Q: In your view, what are some of the more appealing features of sorafenib?

A: It is well tolerated in general; in 90% of patients, the drug had a very good safety profile. The fact that it can be taken orally is also convenient for patients, so when you have an oral drug that is well tolerated, it is always good for patients.

Q: How does sorafenib work to slow disease progression in this malignancy?

A: The growth of RCC itself is dependent on an over-expression of VEGF, so the cancer is VEGF-dependent, and the higher the concentration of VGEF, the worse the prognosis. Sorafenib works primarily by inhibiting the VEGF receptor, and its activity is probably quite comparable to the activity seen with bevacizumab, another VEGF antagonist, which in a phase II trial, also improved PFS. Median PFS was also significantly longer in previously untreated metastatic RCC patients receiving sunitinib compared with those who received interferon-alfa.

Q: Can you foresee administering the agent at a much earlier point in RCC disease and potentially achieve better response rates in earlier than advanced disease?

A: Yes, it does make sense to try to give the drug as adjuvant therapy but we still have to demonstrate that it works in this setting first.

Q: Does the availability of sorafenib and other novel compounds usher in a new era in the treatment of advanced RCC?
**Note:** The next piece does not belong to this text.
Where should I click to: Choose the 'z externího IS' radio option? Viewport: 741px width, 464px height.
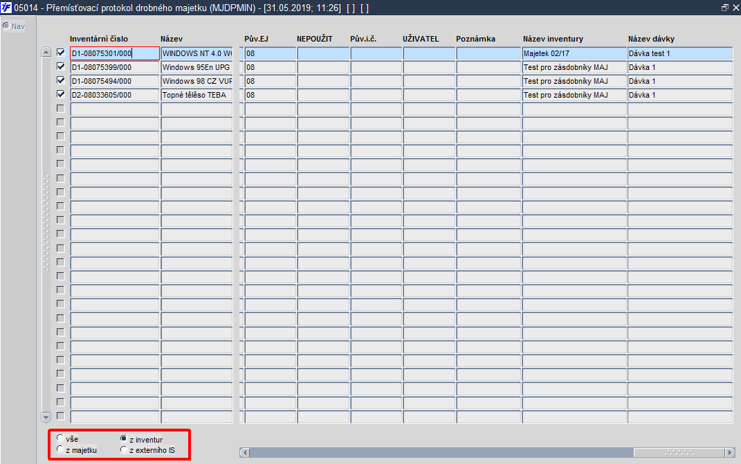(x=124, y=449)
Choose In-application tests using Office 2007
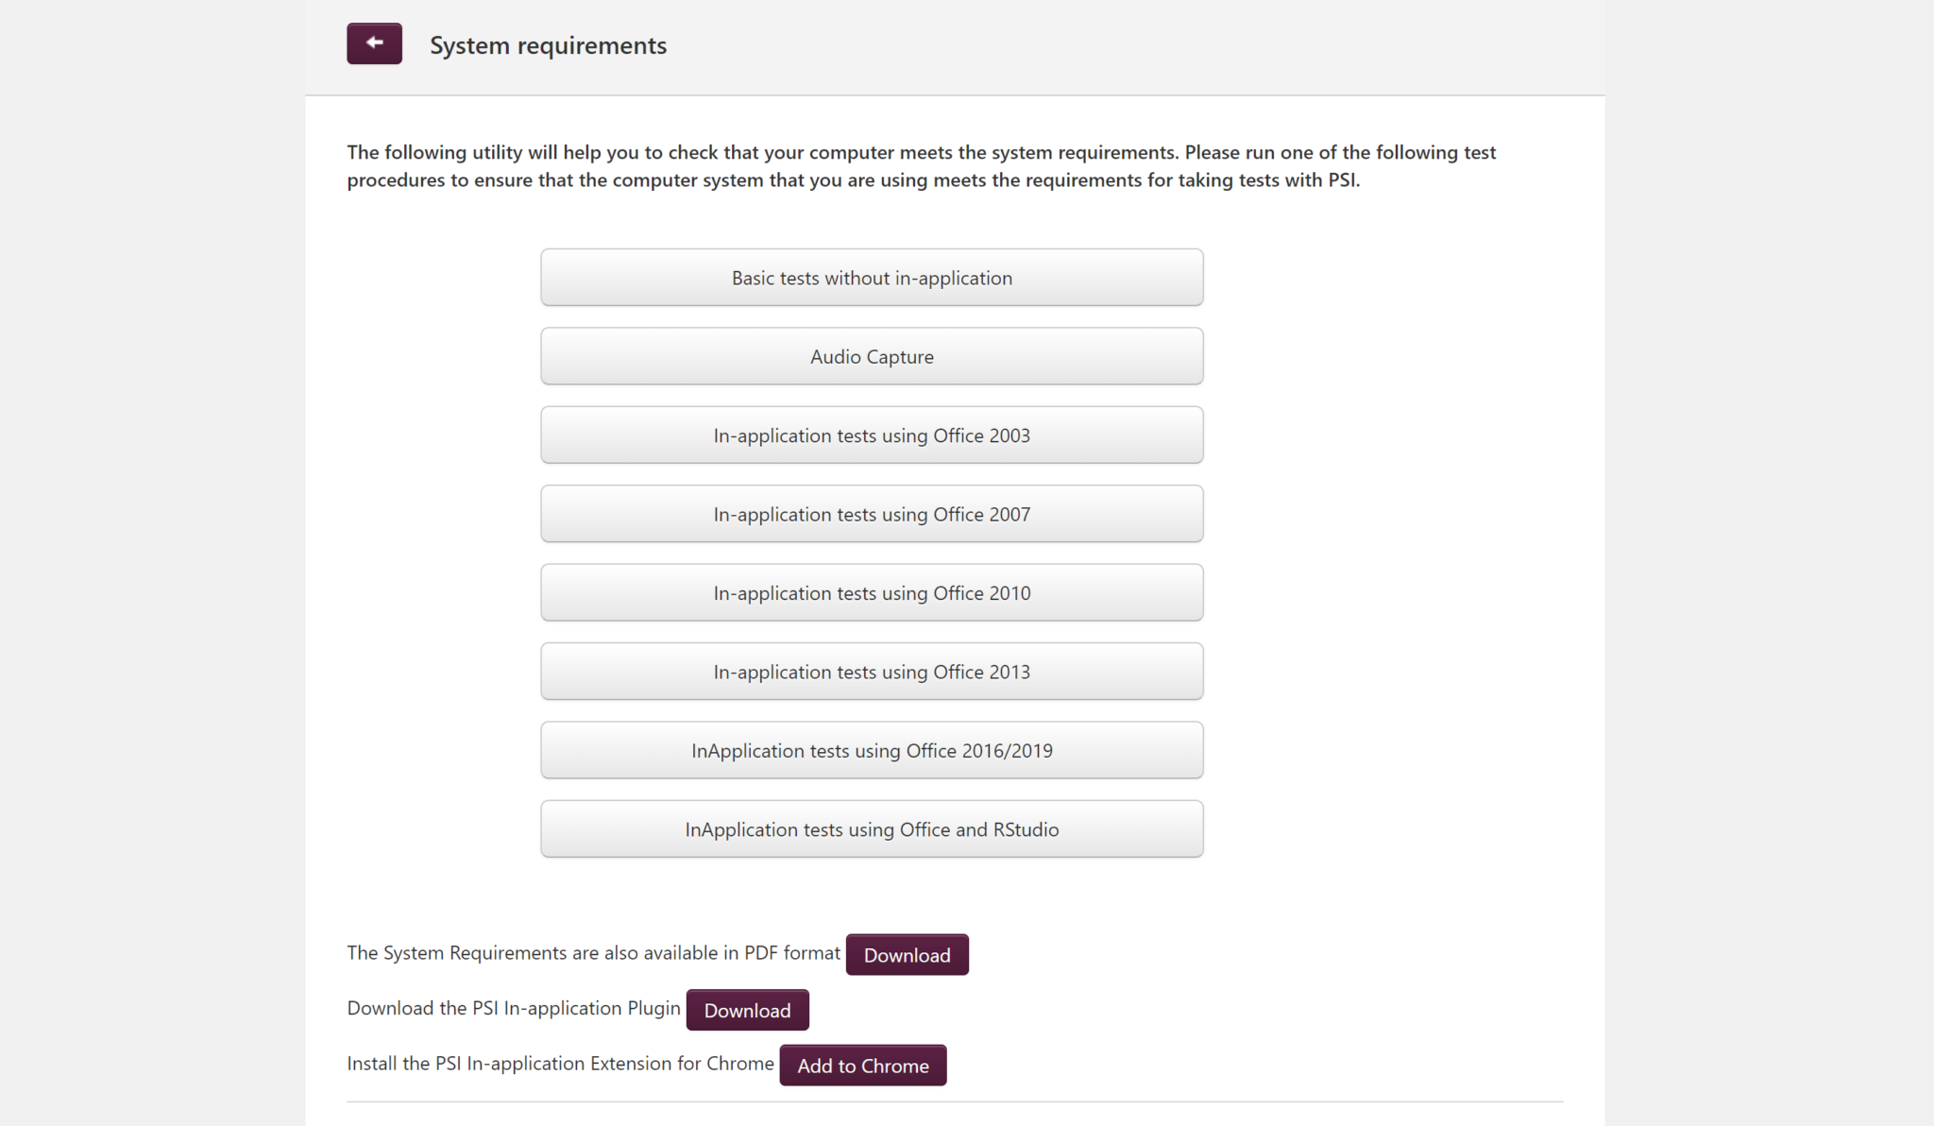 (872, 515)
A: Yes, we can now achieve longer remissions and longer survival times for these patients. In fact, median survival has increased considerably in metastatic RCC. We now have several new drugs which we can probably give sequentially, so the general consensus is that we are at the very least doubling median survival with these new drugs compared to survival times when we did not have them.